Click more for some interesting excerpts.
In 1967, Francis H. C. Crick, the co-discoverer of DNA, and the Nobel Prize-winning biologist Sydney Brenner had called for “the complete solution of E. coli.”
But the call went unheeded for over 30 years. After all, E. coli contains an estimated 60 million biological molecules. Simulating all of them at once was an absurdly difficult task.
But by the late 1990’s, it began to look plausible, although not necessarily easy. Despite decades of research, many of E. coli’s genes still remain a mystery – “probably around 1,000 genes,” Dr. Thomas said. “There’s a lot more we need to know about E. coli before we can build a really solid model.”
Crazy, isn’t it? And as many have claimed with the brain…

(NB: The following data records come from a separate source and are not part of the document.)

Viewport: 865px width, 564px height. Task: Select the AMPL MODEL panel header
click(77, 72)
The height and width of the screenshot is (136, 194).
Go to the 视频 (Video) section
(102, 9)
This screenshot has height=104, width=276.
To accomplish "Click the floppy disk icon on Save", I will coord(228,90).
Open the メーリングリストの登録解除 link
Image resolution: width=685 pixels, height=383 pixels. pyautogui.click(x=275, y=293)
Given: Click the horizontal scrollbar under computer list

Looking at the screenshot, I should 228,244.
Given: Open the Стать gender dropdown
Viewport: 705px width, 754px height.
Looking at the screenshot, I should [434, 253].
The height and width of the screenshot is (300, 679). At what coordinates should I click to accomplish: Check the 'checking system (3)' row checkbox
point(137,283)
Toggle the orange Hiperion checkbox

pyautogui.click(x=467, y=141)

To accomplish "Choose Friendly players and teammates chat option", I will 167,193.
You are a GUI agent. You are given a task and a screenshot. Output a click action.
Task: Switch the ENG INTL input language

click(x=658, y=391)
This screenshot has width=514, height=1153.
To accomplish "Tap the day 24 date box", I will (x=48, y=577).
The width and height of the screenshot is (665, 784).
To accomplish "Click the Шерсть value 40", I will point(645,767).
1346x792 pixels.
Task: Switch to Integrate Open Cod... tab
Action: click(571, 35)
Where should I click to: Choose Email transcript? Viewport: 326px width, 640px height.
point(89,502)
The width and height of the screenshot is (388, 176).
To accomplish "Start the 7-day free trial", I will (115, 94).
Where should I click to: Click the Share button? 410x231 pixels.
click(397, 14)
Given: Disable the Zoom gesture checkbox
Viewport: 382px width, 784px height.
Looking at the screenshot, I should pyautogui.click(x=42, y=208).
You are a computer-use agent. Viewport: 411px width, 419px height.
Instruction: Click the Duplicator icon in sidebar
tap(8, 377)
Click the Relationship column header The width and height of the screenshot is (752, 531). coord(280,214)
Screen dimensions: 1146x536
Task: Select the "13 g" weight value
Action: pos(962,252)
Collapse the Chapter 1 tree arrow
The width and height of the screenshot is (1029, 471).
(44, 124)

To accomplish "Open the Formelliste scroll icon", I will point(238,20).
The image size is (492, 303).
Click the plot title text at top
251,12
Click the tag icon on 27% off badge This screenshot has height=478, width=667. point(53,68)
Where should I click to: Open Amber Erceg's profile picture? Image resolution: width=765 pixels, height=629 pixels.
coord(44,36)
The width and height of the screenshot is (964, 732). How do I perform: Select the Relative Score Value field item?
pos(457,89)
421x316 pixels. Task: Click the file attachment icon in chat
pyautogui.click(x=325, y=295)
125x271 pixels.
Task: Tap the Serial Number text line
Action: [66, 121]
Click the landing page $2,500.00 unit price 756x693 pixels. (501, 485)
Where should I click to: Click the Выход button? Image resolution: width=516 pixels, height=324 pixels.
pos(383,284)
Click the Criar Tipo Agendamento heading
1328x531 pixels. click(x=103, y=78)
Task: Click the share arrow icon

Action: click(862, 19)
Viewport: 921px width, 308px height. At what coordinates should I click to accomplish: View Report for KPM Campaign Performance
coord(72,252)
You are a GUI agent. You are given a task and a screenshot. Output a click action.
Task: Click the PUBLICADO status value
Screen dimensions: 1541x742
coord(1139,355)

“Assuming the speed of computing keeps increasing, I don’t see why it’s not possible,” said Dr. Emonet, who is not involved in Project Gemini.
But, like some other scientists, he has some reservations about its usefulness. “Even if we could make a simulation of everything inside E. coli today, that does not mean we would understand it,” he said “The trick is to build the thing in steps and check that you understand the phenomena one at a time.”